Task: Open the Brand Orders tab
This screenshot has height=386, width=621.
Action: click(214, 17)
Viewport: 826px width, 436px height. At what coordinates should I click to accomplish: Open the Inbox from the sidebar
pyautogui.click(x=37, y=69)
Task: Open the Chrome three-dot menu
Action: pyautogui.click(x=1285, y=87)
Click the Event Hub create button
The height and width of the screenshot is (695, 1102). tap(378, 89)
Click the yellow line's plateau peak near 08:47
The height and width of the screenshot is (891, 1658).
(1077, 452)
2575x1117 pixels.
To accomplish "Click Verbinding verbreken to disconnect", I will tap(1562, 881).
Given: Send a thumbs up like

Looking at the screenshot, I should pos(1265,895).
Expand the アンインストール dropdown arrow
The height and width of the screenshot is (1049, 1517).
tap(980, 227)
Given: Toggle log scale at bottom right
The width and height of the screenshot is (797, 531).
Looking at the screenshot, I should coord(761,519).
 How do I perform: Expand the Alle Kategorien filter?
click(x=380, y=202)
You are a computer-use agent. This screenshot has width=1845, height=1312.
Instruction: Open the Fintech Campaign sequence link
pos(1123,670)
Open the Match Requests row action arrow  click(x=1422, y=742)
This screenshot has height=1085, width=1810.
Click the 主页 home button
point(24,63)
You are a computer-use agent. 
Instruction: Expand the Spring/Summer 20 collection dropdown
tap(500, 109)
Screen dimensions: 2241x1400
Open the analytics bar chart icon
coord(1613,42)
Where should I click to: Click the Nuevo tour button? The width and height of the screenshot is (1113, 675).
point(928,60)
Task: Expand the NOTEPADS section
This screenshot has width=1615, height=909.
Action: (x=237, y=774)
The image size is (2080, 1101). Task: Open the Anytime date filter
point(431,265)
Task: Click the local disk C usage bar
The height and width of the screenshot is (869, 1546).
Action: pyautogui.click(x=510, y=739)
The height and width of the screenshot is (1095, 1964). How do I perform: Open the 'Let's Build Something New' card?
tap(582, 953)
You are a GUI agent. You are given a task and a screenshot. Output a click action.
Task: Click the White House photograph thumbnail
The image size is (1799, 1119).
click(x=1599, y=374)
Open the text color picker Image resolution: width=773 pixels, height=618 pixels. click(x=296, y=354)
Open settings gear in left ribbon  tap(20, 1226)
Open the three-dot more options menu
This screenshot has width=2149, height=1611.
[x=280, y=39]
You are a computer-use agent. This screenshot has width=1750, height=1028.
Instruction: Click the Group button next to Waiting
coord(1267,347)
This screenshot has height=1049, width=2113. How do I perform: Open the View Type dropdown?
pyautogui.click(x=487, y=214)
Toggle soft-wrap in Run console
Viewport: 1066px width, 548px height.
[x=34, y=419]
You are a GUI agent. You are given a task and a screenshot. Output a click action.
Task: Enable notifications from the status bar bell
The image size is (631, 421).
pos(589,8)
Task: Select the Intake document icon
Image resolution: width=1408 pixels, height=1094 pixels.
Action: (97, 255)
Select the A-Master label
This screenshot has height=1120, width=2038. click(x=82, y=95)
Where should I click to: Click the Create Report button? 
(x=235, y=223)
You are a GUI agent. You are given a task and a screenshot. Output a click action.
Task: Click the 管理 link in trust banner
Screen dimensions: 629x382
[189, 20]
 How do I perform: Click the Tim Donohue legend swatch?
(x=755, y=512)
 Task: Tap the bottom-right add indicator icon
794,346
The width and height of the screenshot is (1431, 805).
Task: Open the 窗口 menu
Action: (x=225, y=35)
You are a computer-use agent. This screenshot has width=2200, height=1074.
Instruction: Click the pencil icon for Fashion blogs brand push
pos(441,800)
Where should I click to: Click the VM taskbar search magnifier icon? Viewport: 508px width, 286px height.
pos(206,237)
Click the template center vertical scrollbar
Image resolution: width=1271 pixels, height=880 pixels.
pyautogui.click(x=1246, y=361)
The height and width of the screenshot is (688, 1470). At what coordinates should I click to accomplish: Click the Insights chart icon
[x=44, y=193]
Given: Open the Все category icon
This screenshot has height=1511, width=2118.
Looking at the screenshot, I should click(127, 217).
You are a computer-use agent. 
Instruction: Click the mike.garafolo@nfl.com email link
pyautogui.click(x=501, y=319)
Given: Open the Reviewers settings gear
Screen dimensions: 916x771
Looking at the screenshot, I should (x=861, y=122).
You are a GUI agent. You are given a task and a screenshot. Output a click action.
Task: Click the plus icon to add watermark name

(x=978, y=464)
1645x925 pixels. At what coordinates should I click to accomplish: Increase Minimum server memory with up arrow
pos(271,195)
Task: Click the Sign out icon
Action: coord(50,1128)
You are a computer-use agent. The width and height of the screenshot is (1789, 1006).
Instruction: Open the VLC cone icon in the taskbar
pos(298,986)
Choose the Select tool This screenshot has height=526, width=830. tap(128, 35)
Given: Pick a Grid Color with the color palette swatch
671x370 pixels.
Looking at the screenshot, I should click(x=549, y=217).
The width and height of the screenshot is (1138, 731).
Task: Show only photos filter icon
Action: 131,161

————————

▶ **THE TASK**
What is the number of lines in the listing that include the word "computer"? Give the number and no other text.

▶ **SOLUTION TO THIS EXERCISE**
6